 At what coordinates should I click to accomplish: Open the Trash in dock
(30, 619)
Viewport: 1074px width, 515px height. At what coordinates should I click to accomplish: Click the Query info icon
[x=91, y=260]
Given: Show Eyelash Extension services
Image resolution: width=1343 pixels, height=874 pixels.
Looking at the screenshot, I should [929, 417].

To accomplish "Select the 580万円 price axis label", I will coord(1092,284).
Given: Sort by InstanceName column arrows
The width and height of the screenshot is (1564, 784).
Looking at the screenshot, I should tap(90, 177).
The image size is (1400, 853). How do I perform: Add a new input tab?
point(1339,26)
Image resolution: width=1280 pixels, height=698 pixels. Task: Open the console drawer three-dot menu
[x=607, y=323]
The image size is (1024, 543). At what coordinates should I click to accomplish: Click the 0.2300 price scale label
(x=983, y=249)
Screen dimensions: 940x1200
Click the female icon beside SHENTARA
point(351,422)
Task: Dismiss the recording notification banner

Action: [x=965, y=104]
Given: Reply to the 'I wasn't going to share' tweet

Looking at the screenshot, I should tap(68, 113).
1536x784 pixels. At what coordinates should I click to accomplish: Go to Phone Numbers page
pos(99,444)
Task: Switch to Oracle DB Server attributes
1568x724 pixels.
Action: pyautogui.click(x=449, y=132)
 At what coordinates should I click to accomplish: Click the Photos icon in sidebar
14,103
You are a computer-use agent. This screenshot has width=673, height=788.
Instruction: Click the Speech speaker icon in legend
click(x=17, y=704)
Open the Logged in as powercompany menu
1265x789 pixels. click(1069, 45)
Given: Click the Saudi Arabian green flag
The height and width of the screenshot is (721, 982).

_ _ _ _

**Work order**. Nothing but the lines from the one containing "Task: Switch to Oracle DB Server attributes" through the end of the material should appear; please return them exactly.

**Solved problem**.
Task: Switch to Oracle DB Server attributes
1568x724 pixels.
Action: pyautogui.click(x=449, y=132)
 At what coordinates should I click to accomplish: Click the Photos icon in sidebar
14,103
You are a computer-use agent. This screenshot has width=673, height=788.
Instruction: Click the Speech speaker icon in legend
click(x=17, y=704)
Open the Logged in as powercompany menu
1265x789 pixels. click(1069, 45)
Given: Click the Saudi Arabian green flag
The height and width of the screenshot is (721, 982).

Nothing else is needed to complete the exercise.